Have they ever even seen how people behave on the subway at rush hour? Everyone is annoying.
The bill, which was sponsored by Republican State Senator Joe Griffo and will be voted on by the State Assembly, seeks to make “aggravated harassment” a felony.
“Police officers all across this state put their lives on the line every day to protect the people of New York,” the bill states. “New York State must establish laws and toughen existing laws that protect the police from becoming victims of criminals.”
While we don’t condone assaulting the NYPD by any means, “aggravated harassment” is a nebulous term that assumes malicious intent where there might be none. According to the bill, aggravated harassment constitutes “the intent to harass, annoy, theaten or alarm” a police officer. Super specific, right?
Stacey Richman, a criminal defense attorney, told Gothamist, “This bill will be so arbitrarily and capriciously applied to people that it is senseless.
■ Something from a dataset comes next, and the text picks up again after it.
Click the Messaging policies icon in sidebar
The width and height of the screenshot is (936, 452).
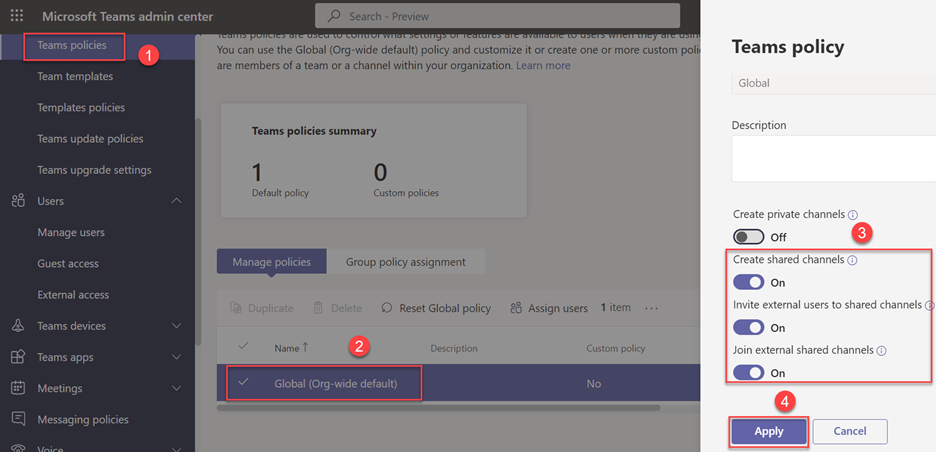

The intent to harass, that’s the impression of the person that’s annoyed. You’re asking someone making a charge to say what was in the mind of the person they’re charging.”
The bill singles out physical contact such as striking, shoving, and kicking, but beyond that, the definition is vague. Existing New York State law already outlaws assault, aggravated assault and menacing police officers. “Aggravated harassment” adds very little to their protections, Ms. Richmond said.
“If a cop is having a bad day, he’s annoyed. The elevation of crime based on subjectivity is so dangerous to the populace…I don’t know why we’re spending time on this.”